• **DATA RECORDS**
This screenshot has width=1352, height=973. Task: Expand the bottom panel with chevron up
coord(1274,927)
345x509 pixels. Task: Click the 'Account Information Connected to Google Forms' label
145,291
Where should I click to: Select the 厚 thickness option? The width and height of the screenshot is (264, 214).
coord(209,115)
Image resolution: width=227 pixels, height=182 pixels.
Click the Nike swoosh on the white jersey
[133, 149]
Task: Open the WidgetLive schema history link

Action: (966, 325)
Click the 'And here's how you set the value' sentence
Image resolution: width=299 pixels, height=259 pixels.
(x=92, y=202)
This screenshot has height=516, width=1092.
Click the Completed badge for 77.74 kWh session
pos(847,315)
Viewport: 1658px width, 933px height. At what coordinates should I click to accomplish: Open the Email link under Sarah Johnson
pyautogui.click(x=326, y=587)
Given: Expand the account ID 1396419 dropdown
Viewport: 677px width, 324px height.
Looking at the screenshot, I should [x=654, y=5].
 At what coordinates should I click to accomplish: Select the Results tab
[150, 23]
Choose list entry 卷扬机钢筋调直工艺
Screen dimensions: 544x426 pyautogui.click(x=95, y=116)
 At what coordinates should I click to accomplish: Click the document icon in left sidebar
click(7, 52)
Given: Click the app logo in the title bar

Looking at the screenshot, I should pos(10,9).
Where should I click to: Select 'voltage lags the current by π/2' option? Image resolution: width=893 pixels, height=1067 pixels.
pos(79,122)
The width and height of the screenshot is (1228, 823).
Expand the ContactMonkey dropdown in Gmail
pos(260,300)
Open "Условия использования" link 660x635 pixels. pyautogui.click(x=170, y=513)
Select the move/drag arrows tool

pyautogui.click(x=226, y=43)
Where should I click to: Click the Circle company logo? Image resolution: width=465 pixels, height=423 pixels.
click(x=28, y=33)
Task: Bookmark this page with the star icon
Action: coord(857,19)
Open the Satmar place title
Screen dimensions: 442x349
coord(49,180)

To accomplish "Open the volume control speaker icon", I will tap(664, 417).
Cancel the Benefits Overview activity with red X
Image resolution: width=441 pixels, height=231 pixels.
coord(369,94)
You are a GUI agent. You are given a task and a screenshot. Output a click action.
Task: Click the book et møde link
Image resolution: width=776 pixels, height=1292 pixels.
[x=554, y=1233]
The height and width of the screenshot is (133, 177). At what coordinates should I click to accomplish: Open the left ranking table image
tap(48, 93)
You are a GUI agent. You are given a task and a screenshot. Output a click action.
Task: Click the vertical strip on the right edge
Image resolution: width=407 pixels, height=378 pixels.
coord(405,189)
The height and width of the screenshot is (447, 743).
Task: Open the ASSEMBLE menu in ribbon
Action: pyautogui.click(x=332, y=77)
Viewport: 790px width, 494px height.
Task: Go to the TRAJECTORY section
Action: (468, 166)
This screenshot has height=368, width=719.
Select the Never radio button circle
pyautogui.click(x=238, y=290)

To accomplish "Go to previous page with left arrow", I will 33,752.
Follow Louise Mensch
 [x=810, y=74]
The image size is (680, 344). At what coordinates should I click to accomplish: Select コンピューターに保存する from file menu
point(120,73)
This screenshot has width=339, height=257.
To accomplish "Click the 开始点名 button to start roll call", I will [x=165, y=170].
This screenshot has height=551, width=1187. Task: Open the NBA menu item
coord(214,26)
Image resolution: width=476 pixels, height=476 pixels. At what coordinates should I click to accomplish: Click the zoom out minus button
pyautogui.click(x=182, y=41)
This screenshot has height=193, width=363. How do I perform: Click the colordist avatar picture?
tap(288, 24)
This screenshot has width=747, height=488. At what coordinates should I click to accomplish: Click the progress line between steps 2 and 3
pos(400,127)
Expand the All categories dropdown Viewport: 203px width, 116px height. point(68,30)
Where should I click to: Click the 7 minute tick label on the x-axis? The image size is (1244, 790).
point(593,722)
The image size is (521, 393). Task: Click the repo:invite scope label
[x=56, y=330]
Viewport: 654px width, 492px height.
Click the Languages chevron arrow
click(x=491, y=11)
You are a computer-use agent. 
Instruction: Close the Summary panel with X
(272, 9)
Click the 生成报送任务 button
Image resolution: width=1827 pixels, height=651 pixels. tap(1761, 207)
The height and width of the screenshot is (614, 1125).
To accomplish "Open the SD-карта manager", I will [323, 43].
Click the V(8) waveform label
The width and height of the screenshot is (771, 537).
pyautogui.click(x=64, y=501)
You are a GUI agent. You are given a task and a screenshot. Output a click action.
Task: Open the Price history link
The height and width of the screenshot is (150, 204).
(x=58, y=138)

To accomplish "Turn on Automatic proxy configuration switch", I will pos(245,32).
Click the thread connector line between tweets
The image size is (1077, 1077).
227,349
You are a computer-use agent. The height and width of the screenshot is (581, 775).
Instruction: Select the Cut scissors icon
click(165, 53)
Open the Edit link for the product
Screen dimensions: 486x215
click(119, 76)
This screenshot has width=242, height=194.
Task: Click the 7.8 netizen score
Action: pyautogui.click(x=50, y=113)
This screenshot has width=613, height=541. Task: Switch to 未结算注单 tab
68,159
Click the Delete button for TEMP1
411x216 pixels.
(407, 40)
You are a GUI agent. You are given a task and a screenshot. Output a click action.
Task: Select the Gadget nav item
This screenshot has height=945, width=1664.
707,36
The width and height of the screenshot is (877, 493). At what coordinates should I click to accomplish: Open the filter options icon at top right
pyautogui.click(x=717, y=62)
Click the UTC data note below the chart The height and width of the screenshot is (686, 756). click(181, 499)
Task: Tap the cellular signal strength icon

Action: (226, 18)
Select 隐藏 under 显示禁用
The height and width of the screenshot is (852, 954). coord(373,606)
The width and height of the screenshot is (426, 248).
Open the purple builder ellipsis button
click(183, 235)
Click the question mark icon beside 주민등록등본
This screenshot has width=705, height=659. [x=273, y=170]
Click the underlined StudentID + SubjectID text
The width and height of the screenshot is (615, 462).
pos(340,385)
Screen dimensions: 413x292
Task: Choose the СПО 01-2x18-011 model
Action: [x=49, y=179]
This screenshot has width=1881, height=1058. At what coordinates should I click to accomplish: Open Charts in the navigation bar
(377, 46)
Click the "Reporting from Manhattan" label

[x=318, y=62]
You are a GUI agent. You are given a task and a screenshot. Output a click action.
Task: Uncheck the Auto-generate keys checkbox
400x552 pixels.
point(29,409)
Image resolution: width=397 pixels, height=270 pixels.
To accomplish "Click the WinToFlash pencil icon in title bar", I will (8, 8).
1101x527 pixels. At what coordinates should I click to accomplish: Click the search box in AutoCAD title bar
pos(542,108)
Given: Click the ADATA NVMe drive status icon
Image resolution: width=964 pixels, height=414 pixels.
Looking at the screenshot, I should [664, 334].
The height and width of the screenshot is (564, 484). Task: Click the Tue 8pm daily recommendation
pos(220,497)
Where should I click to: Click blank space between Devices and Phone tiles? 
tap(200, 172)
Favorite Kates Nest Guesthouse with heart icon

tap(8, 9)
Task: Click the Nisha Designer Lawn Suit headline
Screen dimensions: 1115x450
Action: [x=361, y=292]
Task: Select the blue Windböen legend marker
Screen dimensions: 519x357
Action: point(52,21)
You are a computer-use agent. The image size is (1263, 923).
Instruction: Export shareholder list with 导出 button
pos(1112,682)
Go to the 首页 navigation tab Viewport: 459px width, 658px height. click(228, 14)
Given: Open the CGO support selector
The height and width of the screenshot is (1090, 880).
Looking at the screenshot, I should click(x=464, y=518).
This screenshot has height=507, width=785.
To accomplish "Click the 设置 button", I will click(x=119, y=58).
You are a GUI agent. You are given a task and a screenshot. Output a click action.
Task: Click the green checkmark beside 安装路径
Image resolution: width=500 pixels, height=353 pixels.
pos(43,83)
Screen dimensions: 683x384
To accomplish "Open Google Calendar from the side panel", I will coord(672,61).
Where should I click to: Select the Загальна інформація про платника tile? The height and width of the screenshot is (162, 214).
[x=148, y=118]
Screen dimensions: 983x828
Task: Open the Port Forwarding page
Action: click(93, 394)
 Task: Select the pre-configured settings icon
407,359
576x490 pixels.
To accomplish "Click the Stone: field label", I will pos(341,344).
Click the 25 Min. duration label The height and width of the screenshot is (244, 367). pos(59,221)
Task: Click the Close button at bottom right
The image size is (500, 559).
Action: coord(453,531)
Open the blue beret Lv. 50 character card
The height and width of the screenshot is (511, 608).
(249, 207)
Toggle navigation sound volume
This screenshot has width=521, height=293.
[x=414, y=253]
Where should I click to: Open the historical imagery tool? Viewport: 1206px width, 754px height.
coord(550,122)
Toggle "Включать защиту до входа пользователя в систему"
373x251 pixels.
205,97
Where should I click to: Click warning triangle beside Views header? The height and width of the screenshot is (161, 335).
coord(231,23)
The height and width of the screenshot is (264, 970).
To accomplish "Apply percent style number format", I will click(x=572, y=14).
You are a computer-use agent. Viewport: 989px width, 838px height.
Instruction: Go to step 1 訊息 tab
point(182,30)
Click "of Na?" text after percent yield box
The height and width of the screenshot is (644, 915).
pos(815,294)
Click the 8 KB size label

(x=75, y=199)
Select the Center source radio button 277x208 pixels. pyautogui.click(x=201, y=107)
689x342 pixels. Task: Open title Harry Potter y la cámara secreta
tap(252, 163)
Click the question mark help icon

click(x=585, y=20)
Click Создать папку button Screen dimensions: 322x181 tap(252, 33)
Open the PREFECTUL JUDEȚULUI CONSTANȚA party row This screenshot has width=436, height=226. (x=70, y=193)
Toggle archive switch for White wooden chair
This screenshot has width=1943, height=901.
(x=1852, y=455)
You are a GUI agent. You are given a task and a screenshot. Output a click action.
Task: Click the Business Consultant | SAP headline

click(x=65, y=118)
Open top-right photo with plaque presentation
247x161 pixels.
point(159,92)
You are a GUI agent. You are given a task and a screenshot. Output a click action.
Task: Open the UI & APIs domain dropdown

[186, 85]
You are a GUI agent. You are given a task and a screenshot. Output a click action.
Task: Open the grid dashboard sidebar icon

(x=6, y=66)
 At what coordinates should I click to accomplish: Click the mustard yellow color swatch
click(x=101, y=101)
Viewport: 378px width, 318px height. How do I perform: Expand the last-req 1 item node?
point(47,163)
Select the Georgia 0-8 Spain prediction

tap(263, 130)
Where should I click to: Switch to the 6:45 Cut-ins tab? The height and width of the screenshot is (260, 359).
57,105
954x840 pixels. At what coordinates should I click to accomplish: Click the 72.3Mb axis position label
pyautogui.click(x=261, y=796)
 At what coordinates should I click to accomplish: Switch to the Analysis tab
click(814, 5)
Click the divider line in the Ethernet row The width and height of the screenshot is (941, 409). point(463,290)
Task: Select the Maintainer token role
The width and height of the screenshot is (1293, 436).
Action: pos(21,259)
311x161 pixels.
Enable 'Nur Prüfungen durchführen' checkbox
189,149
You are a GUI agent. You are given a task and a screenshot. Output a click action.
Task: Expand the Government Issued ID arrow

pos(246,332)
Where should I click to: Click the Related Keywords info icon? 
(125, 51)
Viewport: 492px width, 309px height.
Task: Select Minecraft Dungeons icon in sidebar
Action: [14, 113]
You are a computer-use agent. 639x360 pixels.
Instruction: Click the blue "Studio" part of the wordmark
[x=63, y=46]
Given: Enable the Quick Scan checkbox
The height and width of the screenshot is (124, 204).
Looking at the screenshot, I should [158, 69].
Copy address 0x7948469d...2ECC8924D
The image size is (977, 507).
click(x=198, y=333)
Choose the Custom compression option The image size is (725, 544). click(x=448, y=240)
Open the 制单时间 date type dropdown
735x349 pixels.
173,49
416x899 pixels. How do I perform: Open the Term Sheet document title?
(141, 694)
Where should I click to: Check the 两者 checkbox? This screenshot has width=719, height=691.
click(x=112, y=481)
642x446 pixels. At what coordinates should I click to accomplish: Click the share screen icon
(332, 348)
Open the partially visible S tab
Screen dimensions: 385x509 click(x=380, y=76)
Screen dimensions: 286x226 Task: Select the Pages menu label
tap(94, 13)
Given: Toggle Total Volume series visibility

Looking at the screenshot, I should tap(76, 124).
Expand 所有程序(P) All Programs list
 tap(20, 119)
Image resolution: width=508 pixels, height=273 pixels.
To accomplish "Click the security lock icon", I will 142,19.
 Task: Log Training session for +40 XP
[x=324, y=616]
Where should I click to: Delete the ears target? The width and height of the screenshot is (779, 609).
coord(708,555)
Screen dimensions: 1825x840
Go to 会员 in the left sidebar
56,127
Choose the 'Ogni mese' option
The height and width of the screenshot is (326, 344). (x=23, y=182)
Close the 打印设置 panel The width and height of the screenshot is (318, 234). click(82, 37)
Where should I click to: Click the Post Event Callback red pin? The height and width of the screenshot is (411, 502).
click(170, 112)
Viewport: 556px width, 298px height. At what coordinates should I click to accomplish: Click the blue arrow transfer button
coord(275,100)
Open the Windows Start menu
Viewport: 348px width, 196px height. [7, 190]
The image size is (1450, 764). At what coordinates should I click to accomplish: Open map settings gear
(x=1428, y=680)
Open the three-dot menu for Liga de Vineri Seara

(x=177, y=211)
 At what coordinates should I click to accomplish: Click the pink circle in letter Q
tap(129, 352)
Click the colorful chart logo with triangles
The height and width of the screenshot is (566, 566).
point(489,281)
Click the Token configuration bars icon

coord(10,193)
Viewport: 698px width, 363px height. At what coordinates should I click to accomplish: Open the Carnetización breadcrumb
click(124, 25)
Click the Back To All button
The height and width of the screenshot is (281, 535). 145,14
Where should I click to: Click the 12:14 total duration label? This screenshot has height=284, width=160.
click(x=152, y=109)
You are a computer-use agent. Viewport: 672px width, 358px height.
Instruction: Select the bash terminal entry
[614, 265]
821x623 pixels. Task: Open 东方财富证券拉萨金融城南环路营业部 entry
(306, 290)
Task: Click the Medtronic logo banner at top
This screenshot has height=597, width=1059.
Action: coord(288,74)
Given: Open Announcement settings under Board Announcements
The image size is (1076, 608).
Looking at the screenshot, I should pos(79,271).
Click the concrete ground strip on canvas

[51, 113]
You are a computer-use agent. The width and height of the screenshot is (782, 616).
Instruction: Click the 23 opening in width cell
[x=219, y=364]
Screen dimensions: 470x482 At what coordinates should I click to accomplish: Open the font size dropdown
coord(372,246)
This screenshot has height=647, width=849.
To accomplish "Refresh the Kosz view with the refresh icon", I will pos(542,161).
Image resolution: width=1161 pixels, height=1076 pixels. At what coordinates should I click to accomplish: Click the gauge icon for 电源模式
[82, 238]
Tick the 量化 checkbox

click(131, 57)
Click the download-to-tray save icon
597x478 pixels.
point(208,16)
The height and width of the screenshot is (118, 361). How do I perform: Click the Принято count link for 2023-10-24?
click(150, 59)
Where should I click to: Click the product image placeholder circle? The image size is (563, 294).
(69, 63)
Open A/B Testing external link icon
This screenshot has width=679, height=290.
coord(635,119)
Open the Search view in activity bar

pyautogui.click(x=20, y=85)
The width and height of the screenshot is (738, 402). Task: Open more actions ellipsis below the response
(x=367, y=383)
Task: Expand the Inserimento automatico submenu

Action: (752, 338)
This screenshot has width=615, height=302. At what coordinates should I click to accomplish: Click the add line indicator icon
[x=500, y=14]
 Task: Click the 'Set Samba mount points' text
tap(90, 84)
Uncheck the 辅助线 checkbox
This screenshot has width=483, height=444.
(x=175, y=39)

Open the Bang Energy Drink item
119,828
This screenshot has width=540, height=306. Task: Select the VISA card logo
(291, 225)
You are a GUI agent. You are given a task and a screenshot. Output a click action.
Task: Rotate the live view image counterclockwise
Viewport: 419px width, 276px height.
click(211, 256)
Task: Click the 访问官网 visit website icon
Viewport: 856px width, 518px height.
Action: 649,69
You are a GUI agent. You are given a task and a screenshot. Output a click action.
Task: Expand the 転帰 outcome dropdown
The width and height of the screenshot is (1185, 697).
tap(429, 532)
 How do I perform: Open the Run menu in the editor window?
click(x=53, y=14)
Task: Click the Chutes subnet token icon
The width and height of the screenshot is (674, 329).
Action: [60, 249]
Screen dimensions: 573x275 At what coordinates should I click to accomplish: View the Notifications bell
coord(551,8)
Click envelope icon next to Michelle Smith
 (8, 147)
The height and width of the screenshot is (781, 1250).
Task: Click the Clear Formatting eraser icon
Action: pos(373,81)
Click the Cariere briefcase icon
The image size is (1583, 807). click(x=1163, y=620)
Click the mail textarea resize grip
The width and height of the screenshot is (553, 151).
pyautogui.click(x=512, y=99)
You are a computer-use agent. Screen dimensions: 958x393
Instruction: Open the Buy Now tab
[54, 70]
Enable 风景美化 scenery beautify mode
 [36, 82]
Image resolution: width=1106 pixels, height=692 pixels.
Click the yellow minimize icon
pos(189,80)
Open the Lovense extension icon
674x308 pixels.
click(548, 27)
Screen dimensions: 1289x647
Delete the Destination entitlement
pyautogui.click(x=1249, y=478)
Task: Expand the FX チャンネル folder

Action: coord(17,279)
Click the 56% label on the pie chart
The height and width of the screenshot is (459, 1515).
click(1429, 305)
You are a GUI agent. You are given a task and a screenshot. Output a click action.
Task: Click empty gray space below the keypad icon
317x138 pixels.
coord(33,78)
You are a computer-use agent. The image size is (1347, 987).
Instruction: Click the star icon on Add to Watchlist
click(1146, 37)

• **WORK ITEM**
From the listing above, return the lines starting at the one with "Task: Tap the cellular signal strength icon" and ending at the one with "Task: Click the Nisha", both kept, exactly as they appear and nothing more.

• **SOLUTION TO THE EXERCISE**
Task: Tap the cellular signal strength icon

Action: (226, 18)
Select 隐藏 under 显示禁用
The height and width of the screenshot is (852, 954). coord(373,606)
The width and height of the screenshot is (426, 248).
Open the purple builder ellipsis button
click(183, 235)
Click the question mark icon beside 주민등록등본
This screenshot has width=705, height=659. [x=273, y=170]
Click the underlined StudentID + SubjectID text
The width and height of the screenshot is (615, 462).
pos(340,385)
Screen dimensions: 413x292
Task: Choose the СПО 01-2x18-011 model
Action: [x=49, y=179]
This screenshot has width=1881, height=1058. At what coordinates should I click to accomplish: Open Charts in the navigation bar
(377, 46)
Click the "Reporting from Manhattan" label

[x=318, y=62]
You are a GUI agent. You are given a task and a screenshot. Output a click action.
Task: Uncheck the Auto-generate keys checkbox
400x552 pixels.
point(29,409)
Image resolution: width=397 pixels, height=270 pixels.
To accomplish "Click the WinToFlash pencil icon in title bar", I will (8, 8).
1101x527 pixels. At what coordinates should I click to accomplish: Click the search box in AutoCAD title bar
pos(542,108)
Given: Click the ADATA NVMe drive status icon
Image resolution: width=964 pixels, height=414 pixels.
Looking at the screenshot, I should [664, 334].
The height and width of the screenshot is (564, 484). Task: Click the Tue 8pm daily recommendation
pos(220,497)
Where should I click to: Click blank space between Devices and Phone tiles? 
tap(200, 172)
Favorite Kates Nest Guesthouse with heart icon

tap(8, 9)
Task: Click the Nisha Designer Lawn Suit headline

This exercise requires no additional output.